The book was published by Penguin Press in January 2023, eight weeks after ChatGPT's public release. This coincidence gave the book unexpected relevance to the AI discourse, though its argument was developed before the technology's public arrival. The writing drew on Keltner's accumulated research as well as the death of his brother Rolf in 2019, which brought the question of grief-and-wonder into personal focus.
Two-component model. The book's theoretical backbone: vastness plus accommodation.
Eight wonders of life. The empirical taxonomy of awe's domains.
Peak to everyday. The shift from rare to frequent that made awe accessible.
Dark side acknowledged. The book is careful to document overwhelming awe alongside productive awe.
Personal and scientific. Interwoven with Keltner's grief for his brother, making the science inseparable from the lived experience.

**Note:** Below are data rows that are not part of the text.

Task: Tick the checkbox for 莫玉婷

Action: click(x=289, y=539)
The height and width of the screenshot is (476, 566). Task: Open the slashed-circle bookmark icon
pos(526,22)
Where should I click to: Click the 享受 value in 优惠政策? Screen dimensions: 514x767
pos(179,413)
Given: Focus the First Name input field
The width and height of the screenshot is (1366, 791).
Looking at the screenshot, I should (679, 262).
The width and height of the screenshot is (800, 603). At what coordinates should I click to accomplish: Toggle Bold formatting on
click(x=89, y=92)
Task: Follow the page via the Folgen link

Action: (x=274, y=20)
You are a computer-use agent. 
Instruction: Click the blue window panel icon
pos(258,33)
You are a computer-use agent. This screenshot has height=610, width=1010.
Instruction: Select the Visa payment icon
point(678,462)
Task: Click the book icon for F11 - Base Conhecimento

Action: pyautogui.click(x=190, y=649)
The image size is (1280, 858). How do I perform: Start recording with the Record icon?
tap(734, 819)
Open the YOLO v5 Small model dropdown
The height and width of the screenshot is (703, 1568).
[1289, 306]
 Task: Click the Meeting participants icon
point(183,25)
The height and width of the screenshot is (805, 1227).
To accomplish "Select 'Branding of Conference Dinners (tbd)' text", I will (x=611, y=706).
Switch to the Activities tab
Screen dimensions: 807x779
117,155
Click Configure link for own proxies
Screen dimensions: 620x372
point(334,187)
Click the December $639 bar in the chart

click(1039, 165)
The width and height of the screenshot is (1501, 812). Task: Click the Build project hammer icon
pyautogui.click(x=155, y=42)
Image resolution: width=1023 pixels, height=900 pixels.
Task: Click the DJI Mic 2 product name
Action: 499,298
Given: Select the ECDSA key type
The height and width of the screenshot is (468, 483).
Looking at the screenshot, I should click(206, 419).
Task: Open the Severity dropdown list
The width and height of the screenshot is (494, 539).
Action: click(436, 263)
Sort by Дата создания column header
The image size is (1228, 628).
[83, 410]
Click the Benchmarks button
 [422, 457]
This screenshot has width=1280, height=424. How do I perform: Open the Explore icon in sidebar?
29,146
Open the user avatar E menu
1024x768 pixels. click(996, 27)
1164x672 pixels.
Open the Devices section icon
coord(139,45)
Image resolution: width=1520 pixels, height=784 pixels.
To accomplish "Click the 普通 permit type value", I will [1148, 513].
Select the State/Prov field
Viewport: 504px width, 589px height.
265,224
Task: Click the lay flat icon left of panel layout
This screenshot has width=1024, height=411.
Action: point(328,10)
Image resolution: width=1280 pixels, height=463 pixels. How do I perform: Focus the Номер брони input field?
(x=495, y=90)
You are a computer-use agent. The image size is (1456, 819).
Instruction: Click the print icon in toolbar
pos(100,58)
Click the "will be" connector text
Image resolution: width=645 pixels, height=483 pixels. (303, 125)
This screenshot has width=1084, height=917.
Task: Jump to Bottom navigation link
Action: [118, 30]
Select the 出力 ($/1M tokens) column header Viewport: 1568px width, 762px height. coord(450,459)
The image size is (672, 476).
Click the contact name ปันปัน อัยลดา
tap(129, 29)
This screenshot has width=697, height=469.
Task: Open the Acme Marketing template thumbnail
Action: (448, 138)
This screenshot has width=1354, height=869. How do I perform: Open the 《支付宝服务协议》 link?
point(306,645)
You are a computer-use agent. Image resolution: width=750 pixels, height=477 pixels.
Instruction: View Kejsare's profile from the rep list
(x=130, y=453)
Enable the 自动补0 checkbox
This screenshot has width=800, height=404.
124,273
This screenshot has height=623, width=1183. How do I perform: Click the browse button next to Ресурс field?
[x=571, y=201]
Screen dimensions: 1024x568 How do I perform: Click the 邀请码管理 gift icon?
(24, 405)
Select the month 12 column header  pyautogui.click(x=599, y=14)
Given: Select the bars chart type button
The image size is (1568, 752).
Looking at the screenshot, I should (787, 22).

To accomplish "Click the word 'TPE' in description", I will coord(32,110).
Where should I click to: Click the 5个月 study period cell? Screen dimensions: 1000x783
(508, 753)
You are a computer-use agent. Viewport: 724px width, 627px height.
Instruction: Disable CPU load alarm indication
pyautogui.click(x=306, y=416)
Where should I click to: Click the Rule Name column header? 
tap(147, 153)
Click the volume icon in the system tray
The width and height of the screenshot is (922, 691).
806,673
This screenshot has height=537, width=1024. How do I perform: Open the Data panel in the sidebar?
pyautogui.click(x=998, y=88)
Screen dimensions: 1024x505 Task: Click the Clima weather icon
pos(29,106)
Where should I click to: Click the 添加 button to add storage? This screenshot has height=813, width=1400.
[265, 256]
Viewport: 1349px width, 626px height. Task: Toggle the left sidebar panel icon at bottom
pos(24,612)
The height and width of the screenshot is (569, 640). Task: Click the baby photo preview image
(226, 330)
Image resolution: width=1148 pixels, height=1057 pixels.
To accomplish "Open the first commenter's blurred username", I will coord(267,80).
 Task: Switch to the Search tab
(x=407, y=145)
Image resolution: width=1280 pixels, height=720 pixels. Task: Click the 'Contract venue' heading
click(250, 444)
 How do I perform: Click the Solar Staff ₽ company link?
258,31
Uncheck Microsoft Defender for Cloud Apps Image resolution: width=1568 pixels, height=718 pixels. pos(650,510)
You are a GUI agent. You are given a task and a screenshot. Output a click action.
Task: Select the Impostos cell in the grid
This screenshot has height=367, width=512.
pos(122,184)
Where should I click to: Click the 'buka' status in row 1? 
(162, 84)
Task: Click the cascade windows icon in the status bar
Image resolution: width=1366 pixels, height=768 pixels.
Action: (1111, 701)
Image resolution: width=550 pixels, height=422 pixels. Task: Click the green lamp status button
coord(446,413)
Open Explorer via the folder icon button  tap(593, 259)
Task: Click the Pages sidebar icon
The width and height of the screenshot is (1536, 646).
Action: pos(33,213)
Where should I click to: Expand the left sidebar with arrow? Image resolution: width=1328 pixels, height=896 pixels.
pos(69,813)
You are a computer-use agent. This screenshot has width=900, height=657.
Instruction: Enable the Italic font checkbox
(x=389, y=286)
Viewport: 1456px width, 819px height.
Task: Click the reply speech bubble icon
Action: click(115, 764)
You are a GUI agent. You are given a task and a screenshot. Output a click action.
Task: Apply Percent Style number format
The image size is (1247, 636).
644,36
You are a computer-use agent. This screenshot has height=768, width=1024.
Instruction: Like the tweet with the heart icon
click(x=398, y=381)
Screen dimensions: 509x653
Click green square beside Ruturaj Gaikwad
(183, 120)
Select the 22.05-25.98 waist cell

The question of whether scientific mapping enhances or diminishes awe depends entirely on what we're asking. If we're asking whether the two-component model accurately describes awe's psychological structure, Keltner's framework dominates (90%) — the empirical work is solid and the model has predictive power. If we're asking whether making awe 'everyday' democratizes or commodifies it, the split is closer (60/40 favoring accessibility) — more people can recognize and cultivate awe, but the checklist mentality is a real risk. The contrarian view is strongest (80%) when we examine the institutional adoption of these frameworks, where 'awe interventions' do risk becoming another form of emotional labor.
The synthesis emerges when we recognize that systematization is itself awe-inspiring in its vastness — the very act of mapping wonder across cultures and contexts creates a meta-awe about human complexity. Keltner's framework and the commodification critique aren't opposing views but complementary warnings about the same phenomenon: the power of frameworks to both reveal and constrain experience. The eight wonders can be either a prison of prescribed experiences or a vocabulary for noticing what was always there. The small self can be either genuine ego dissolution or managed ego reduction. The difference lies not in the framework but in the institutional context of its application.
The AI transition heightens these tensions without resolving them. The fact that awe research provides tools for 'managing' the psychological impact of AI is simultaneously necessary (we need frameworks for this unprecedented shift) and suspicious (frameworks become forms of control). The right response isn't to reject the science or embrace it uncritically, but to hold both the democratizing and commodifying potential in view — using the frameworks where they illuminate while protecting the spaces where wonder resists taxonomy.